Earth System Processes - Global Meeting (June 24-28, 2001)

Paper No. 0
Presentation Time: 4:30 PM-6:00 PM

HYDROTHERMAL SYSTEMS: DOORWAYS TO EARLY BIOSPHERE EVOLUTION


FARMER, Jack D., Dept. of Geological Sciences, Arizona State Univ, P.O. Box 871404, Tempe, CA 85287-1404, jfarmer@asu.edu

Hydrothermal systems provide important environments for the synthesis of simple precursor carbon compounds that may have been important in the origin of living systems. Such environments probably also played a primary role in the early evolution of the biosphere. The suggestion of a thermophilic last common ancestor that utilized hydrogen and/or sulfur is broadly consistent with independent geological evidence for the nature of Archean environments on Earth. Subsurface hydrothermal systems may have also been a refuge for thermophilic microorganisms during late, giant impacts that appear to have re-shaped the early biosphere at the end of heavy bombardment. Such events could account for the dominance of thermophilic groups observed in deep branches of the universal (RNA) phylogenetic tree.

Hydrothermal systems often exhibit both high rates of biological productivity and mineralization, providing optimal conditions for the preservation of certain classes of fossil microbial biosignatures. Thus, the deposits of these systems are often rich storehouses of paleobiological information. The terrestrial record of hydrothermal systems reaches back to the early Archean.

Today, planetary-scale biological productivity is primarily controlled by photosynthesis. An important question is: When did the switch-over from exclusively chemosynthetic production to photosynthetically-based ecosystems occur and what was the impact on the global biosphere? Modern, photosynthetically-dominated hydrothermal systems exhibit many diagnostic meso- to microscale structures and geochemical variations that provide useful biosignatures for photosynthetic processes. Comparative studies of subaerial hydrothermal deposits over a broad range of temporal and spatial scales may eventually provide answers to this question.
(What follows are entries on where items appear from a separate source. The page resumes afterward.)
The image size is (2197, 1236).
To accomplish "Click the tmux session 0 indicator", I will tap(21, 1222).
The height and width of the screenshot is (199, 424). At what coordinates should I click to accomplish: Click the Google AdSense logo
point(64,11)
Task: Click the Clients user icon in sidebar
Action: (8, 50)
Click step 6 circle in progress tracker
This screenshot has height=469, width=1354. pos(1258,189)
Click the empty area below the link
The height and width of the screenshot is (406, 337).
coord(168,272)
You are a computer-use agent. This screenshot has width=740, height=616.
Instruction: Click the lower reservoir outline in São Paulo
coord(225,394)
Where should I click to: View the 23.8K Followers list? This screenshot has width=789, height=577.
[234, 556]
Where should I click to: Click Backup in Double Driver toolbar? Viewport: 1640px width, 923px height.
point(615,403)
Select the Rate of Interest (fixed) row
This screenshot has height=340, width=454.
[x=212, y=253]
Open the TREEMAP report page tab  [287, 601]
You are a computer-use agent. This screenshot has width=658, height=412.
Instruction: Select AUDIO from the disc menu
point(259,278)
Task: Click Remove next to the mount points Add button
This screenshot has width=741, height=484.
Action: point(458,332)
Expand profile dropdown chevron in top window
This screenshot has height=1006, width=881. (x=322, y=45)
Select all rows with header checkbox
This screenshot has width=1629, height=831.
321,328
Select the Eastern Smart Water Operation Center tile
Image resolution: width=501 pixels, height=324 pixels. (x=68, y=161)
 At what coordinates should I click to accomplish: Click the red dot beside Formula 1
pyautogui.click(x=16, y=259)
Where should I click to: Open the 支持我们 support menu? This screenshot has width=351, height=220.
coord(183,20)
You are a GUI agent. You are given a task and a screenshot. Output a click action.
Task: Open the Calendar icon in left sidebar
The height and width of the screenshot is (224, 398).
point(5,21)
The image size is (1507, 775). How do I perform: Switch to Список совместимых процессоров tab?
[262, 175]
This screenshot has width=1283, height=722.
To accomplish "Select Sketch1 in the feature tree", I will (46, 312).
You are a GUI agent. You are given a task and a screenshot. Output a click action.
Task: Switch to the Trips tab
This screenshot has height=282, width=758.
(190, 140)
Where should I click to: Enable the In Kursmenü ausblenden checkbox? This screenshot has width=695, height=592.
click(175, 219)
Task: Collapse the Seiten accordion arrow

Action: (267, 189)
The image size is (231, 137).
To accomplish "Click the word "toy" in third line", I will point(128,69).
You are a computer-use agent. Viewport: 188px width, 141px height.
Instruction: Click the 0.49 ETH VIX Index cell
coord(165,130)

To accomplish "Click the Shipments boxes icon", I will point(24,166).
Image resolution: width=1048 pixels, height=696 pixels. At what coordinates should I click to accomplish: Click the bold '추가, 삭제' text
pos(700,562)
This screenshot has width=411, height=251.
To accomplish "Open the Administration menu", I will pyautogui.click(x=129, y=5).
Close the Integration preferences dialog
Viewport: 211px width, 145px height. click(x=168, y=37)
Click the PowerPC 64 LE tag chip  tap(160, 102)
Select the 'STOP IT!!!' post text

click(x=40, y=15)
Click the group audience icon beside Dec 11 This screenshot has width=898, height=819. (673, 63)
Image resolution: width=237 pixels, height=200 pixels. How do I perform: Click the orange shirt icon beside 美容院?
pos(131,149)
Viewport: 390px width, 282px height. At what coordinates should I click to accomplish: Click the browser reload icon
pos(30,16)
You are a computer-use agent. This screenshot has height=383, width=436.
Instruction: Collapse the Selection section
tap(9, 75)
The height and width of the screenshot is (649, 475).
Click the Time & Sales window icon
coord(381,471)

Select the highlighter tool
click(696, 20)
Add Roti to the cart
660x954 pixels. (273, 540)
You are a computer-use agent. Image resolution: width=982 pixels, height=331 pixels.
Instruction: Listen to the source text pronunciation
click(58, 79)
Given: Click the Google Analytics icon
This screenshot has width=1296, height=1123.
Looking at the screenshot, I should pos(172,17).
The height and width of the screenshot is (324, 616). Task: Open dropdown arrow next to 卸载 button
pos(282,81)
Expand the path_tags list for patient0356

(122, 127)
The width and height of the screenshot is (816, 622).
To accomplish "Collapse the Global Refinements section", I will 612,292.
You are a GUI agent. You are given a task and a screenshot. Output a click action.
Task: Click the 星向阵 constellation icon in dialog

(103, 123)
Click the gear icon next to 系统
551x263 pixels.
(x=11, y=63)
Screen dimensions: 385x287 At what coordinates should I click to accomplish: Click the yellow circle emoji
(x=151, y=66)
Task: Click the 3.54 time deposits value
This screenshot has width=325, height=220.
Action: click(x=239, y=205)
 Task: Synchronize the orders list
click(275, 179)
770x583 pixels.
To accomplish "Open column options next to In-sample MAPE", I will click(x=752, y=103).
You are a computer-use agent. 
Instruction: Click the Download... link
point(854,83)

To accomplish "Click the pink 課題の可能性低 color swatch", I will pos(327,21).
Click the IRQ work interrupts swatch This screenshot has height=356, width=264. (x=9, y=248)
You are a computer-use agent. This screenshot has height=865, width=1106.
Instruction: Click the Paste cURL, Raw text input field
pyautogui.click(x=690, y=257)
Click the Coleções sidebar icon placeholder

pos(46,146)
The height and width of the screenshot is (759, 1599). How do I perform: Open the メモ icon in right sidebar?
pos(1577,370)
Hydrothermal processes appear to be inextricably linked to planetary formation and evolution. Such environments are likely to have existed on other bodies in our Solar System. Given the potential for preserving a record of prebiotic chemistry and/or fossil biosignatures, hydrothermal deposits are considered important targets in the search for a record of prebiotic chemistry and/or life on Mars, Europa and the dark asteroids.